INSTRUCTIONS TO FOLLOW: Please, without any pictures, transcribe the lines from the one holding "Image resolution: width=1456" to the end of the listing, both ends included.

LISTED ENTRIES:

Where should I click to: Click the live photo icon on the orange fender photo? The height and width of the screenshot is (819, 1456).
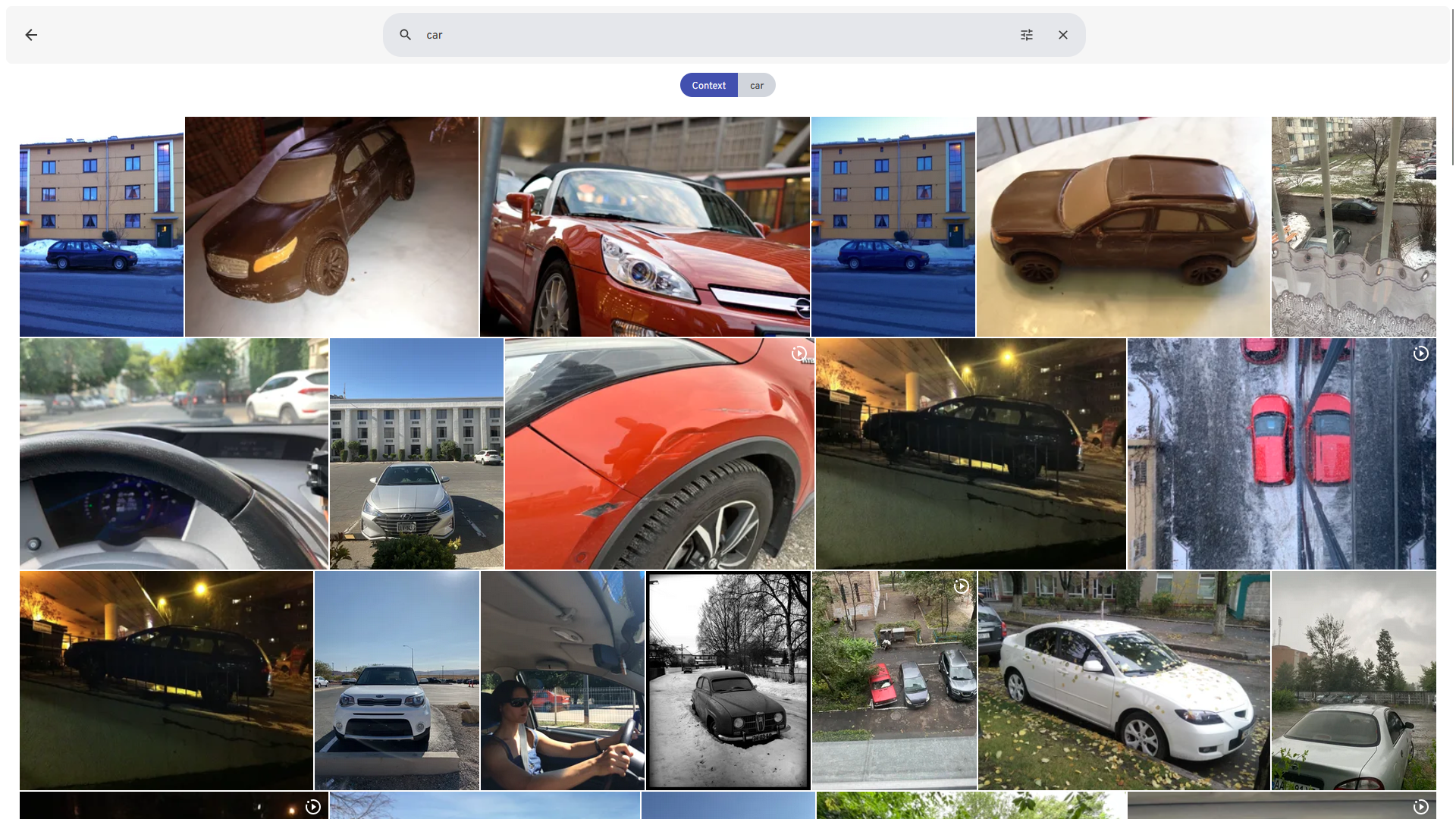pos(799,353)
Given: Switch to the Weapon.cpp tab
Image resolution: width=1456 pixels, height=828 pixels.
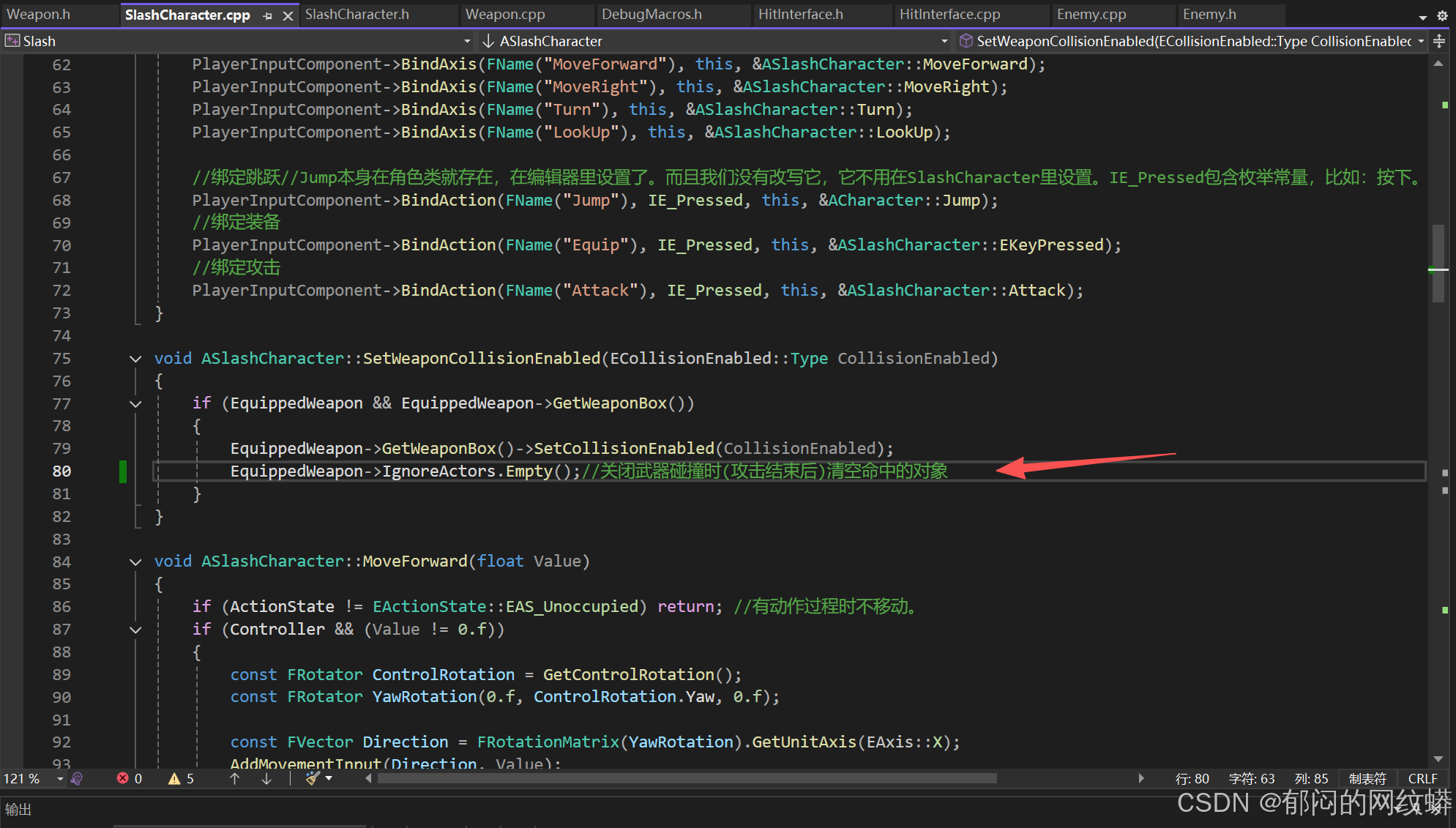Looking at the screenshot, I should tap(505, 15).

EXERCISE SOLUTION:
Image resolution: width=1456 pixels, height=828 pixels.
Looking at the screenshot, I should tap(505, 15).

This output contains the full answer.